Sales. The original budget assumed 17,000 Pickup Trucks would be sold at $15 each. To prepare the flexible budget, the units will change to 17,500 trucks, and the actual sales level and the selling price will remain the same. The $262,500 is 17,500 trucks times $15 per truck. The variance that exists now is simply due to price. Given that the variance is unfavorable, management knows the trucks were sold at a price below the $15 budgeted selling price.
Cost of Goods Sold. Using the cost data from the budgeted income statement, the expected total cost to produce one truck was $11.25. The flexible budget cost of goods sold of $196,875 is $11.25 per pick up truck times the 17,500 trucks sold. The lack of a variance indicates that costs in total (materials, labor, and overhead) were the same as planned.
Selling Expenses. The original budget for selling expenses included variable and fixed expenses. To determine the flexible budget amount, the two variable costs need to be updated. The new budget for sales commissions is $10,500 ($262,500 sales times 4%), and the new budget for delivery expense is $1,750 (17,500 units times 10%). These are added to the fixed costs of $12,500 to get the flexible budget amount of $24,750.
General and Administrative Expenses. This flexible budget is unchanged from the original (static budget) because it consists only of fixed costs which, by definition, do not change if the activity level changes.
Income Taxes. Income taxes are budgeted as 40% of income before income taxes. The flexible budget for income before income taxes is $20,625, and 40% of that balance is $8,250. Actual expenses are lower because the income before income taxes was lower. The actual tax rate is also 40%.
Net Income. Total net income changes as the amount for each line on the income statement changes.
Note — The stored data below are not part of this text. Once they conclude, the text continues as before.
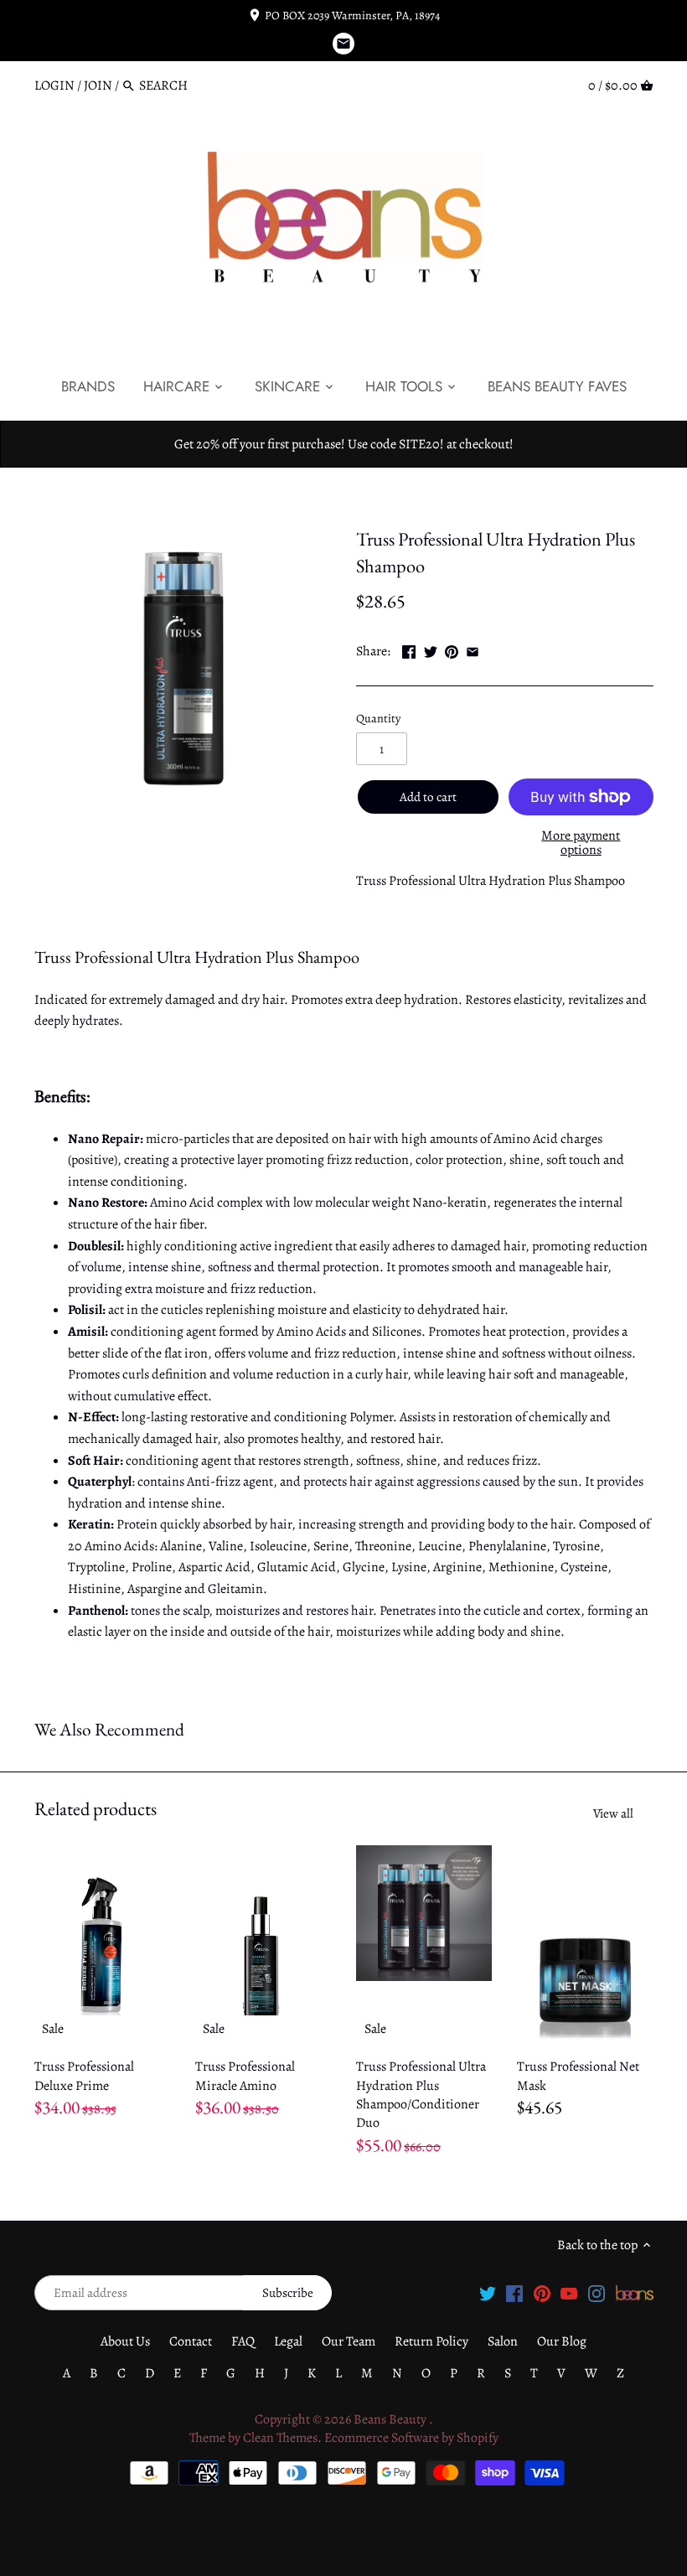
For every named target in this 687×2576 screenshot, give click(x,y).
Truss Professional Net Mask (578, 2075)
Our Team (348, 2341)
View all (613, 1813)
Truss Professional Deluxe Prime (84, 2075)
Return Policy (431, 2341)
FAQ (243, 2341)
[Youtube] (568, 2292)
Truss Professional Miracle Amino (245, 2075)
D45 (405, 503)
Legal (288, 2341)
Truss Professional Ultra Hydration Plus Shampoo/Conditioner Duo (421, 2094)
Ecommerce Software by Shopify (411, 2438)
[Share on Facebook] (409, 649)
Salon (503, 2341)
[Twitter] (487, 2292)
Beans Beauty (391, 2419)
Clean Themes (280, 2438)
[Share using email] (472, 649)
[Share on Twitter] (430, 649)
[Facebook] (514, 2292)
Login (54, 85)
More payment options (580, 843)
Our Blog (561, 2341)
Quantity (378, 718)
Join (98, 85)
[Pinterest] (542, 2292)
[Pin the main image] (451, 649)
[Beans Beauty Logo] (634, 2292)
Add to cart (428, 797)
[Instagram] (596, 2292)
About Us (125, 2341)
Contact (190, 2341)
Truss (371, 503)
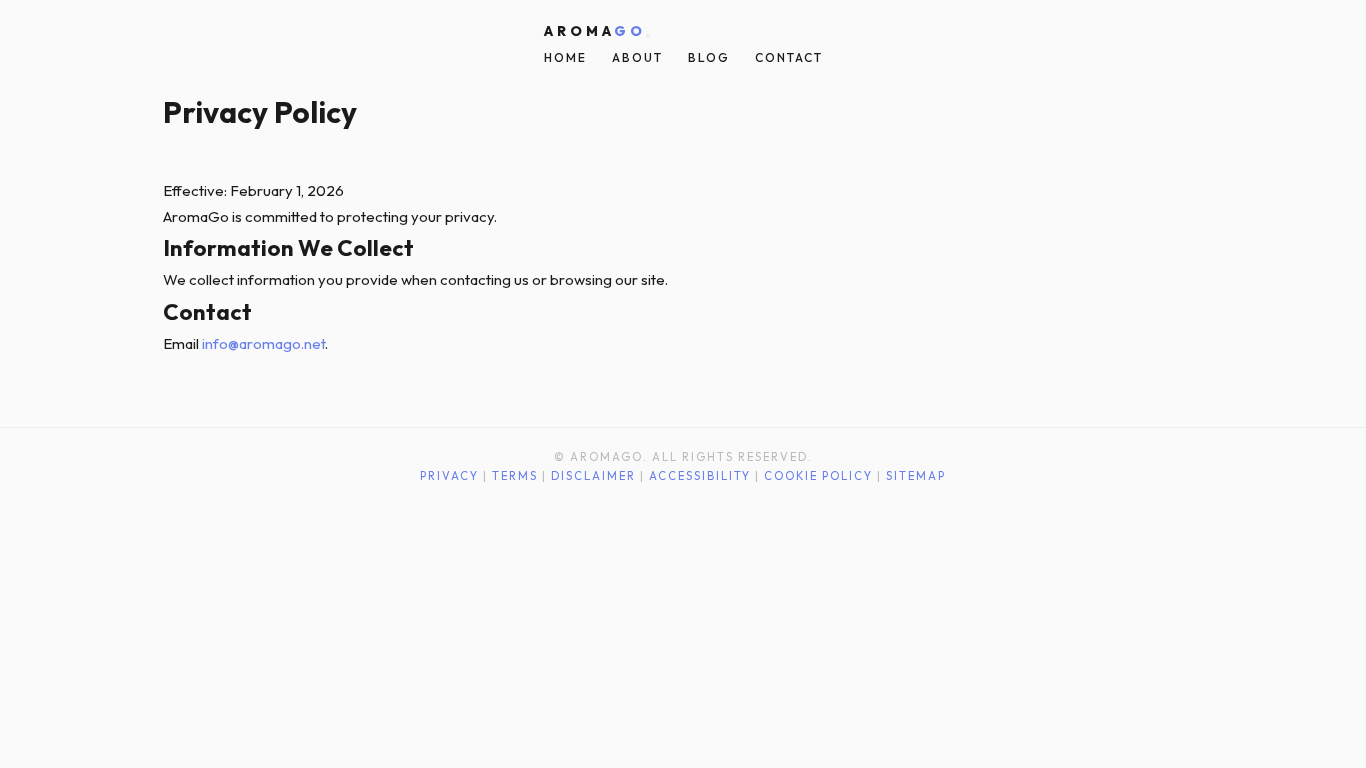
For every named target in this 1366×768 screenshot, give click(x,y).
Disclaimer (593, 476)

The net variance in this example is mainly due to lower revenues.
The important thing to remember in preparing a flexible budget is that if an amount, cost or revenue, was variable when the original budget was prepared, that amount is still variable and will need to be recalculated when preparing a flexible budget. If, however, the cost was identified as a fixed cost, no changes are made in the budgeted amount when the flexible budget is prepared. Differences may occur in fixed expenses, but they are not related to changes in activity within the relevant range.
Budget reports can be a useful tool for evaluating a manager's effectiveness only if they contain the appropriate information. When preparing budget reports, it is important to include in the report the items the manager can control. If a manager is only responsible for a department's costs, to include all the manufacturing costs or net income for the company would not result in a fair evaluation of the manager's performance. If, however, the manager is the Chief Executive Officer, the entire income statement should be used in evaluating performance.